> _RECORDS_
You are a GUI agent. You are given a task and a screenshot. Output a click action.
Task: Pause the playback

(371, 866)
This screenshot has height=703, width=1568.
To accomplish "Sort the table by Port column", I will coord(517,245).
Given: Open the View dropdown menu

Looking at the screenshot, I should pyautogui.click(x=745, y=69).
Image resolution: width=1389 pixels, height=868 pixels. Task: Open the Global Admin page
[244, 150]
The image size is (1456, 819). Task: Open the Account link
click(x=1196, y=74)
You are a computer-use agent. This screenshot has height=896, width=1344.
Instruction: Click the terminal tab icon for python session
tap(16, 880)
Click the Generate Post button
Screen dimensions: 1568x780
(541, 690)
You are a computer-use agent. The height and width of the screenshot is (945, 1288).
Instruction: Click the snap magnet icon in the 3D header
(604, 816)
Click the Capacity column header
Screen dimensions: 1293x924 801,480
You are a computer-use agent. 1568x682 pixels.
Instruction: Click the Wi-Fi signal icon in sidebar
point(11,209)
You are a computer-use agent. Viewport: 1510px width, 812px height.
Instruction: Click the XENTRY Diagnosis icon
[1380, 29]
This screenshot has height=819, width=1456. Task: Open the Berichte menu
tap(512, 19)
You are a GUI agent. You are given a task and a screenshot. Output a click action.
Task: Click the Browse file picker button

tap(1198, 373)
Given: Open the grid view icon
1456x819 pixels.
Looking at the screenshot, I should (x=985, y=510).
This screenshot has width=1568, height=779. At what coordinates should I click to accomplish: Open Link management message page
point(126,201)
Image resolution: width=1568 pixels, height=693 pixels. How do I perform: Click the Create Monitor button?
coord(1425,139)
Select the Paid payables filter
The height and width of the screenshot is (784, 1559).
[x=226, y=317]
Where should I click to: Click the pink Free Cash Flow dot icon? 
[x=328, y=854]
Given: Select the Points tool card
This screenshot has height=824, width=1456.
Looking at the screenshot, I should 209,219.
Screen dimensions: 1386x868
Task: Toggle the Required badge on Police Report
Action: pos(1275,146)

> _WHAT THE TASK ASKS_
Reproduce each line of the material above precisely.

> _THE ANSWER_
You are a GUI agent. You are given a task and a screenshot. Output a click action.
Task: Pause the playback

(371, 866)
This screenshot has height=703, width=1568.
To accomplish "Sort the table by Port column", I will coord(517,245).
Given: Open the View dropdown menu

Looking at the screenshot, I should pyautogui.click(x=745, y=69).
Image resolution: width=1389 pixels, height=868 pixels. Task: Open the Global Admin page
[244, 150]
The image size is (1456, 819). Task: Open the Account link
click(x=1196, y=74)
You are a computer-use agent. This screenshot has height=896, width=1344.
Instruction: Click the terminal tab icon for python session
tap(16, 880)
Click the Generate Post button
Screen dimensions: 1568x780
(541, 690)
You are a computer-use agent. The height and width of the screenshot is (945, 1288).
Instruction: Click the snap magnet icon in the 3D header
(604, 816)
Click the Capacity column header
Screen dimensions: 1293x924 801,480
You are a computer-use agent. 1568x682 pixels.
Instruction: Click the Wi-Fi signal icon in sidebar
point(11,209)
You are a computer-use agent. Viewport: 1510px width, 812px height.
Instruction: Click the XENTRY Diagnosis icon
[1380, 29]
This screenshot has height=819, width=1456. Task: Open the Berichte menu
tap(512, 19)
You are a GUI agent. You are given a task and a screenshot. Output a click action.
Task: Click the Browse file picker button

tap(1198, 373)
Given: Open the grid view icon
1456x819 pixels.
Looking at the screenshot, I should (x=985, y=510).
This screenshot has width=1568, height=779. At what coordinates should I click to accomplish: Open Link management message page
point(126,201)
Image resolution: width=1568 pixels, height=693 pixels. How do I perform: Click the Create Monitor button?
coord(1425,139)
Select the Paid payables filter
The height and width of the screenshot is (784, 1559).
[x=226, y=317]
Where should I click to: Click the pink Free Cash Flow dot icon? 
[x=328, y=854]
Given: Select the Points tool card
This screenshot has height=824, width=1456.
Looking at the screenshot, I should 209,219.
Screen dimensions: 1386x868
Task: Toggle the Required badge on Police Report
Action: pos(1275,146)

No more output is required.